However, we did not find effective ERP components when we examined other conditions (CWHP vs. CWLP, CLHP vs. CLHP). This further illustrated that in the same emotion condition, subjects made decisions based on their common sense and had more dependence on their past experiences.
The findings of this study indicated that emotions indeed played an important role in consumers' price perception and influenced their buying behavior. Additionally, the new experimental paradigm we creatively used could be applied in other marketing research issues. Win or lose feelings might impact not only customers' price perception, but also their other purchasing processes. However, the observation of brain-behavior relationship of our study was under well-controlled laboratory conditions and the ecological validity of the research might be limited. The customers' actual buying behavior might be dissimilar from our experimental settings. In the real marketing environment, the decision process of purchase might be more complicated and the information searching time might be much longer. There were some areas needed to improve in our future research. Firstly, the design of experiments needed to better reflect participants' real buying processes. Secondly, studies on how continuous win effect influenced consumer's buying behavior needed to be applied in other marketing issues, such as brand preference, product design, advertising etc. Moreover, mobile EEG equipment could be adopted to record customers' brain activities outside the laboratory but in more natural situations (Bleichner et al., 2015).

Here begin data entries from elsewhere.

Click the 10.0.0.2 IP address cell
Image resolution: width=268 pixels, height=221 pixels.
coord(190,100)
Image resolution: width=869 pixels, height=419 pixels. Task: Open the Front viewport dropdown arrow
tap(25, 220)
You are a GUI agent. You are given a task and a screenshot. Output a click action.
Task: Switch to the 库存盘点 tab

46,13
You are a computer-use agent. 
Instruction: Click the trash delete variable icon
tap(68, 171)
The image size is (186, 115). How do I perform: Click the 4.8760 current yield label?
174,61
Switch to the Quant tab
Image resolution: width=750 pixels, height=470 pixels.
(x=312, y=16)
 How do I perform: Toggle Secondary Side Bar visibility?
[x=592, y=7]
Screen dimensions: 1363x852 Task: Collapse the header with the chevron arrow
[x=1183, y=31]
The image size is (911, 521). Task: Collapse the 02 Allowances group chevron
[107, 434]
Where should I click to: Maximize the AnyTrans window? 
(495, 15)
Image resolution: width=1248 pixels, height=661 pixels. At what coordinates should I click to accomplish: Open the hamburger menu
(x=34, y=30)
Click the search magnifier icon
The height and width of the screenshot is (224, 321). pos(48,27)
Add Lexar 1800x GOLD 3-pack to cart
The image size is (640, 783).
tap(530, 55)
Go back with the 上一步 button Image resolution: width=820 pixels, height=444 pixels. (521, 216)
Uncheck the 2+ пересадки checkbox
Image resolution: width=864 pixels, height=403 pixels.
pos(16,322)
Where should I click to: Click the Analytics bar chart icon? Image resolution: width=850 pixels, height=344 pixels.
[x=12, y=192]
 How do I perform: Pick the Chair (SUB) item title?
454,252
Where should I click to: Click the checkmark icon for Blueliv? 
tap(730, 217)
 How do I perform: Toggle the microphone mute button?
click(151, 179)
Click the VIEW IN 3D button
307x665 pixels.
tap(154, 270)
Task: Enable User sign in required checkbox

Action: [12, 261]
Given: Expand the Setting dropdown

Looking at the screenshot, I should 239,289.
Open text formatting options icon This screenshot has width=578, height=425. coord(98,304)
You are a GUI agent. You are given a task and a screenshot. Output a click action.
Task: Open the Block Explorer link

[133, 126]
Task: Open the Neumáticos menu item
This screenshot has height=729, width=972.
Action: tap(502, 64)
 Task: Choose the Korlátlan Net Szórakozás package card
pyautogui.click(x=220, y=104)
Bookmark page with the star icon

To sum up, this study creatively integrated a competitive game without monetary gains or losses as an emotional priming paradigm into the investigation of how emotions influencing subjects' price perception. Both behavioral and ERP results indicated that subjects' price perception was deeply impacted by emotions. Emotions induced by winning include Single Win and Continuous Win were more positive than those evoked by losing include Single Lose and Continuous Lose situations. Continuous Win and Continuous Lose aroused more intensity emotions compared to Single Win and Single Lose. These emotion states lasted when hard-discs with price presented to subjects and evoked P2 and LPP components in CWHP and CLHP conditions as well as latency differences between CWLP and CLLP conditions. Thus, subjects added more hard-discs to cart when they experienced continuous win results compared to continuous lose situation. It was verified that emotion played an important role in consumer behavior and marketing from a new angle. Moreover, we firstly proposed this phenomenon as a new concept—“Continuous Win Effect” and planned to do more relative researches on this topic. Nevertheless, there still were some limitations in our research. First of all, the experimental setting might be very different from consumers' actual buying behavior. In the real marketing place, the decision process of purchase might be more complicated and the information searching time might be much longer. Secondly, we only tested the results of winning and losing without considering the situation of draw and others. Third, we only examined price perception of a well-known electronic product—mobile hard-disc without considering other products such as luxury goods, furniture, foods and beverages etc. The question might be whether emotions could impact price perceptions and consumers' behavior on these products as well or not. These deficiencies would be improved in future researches.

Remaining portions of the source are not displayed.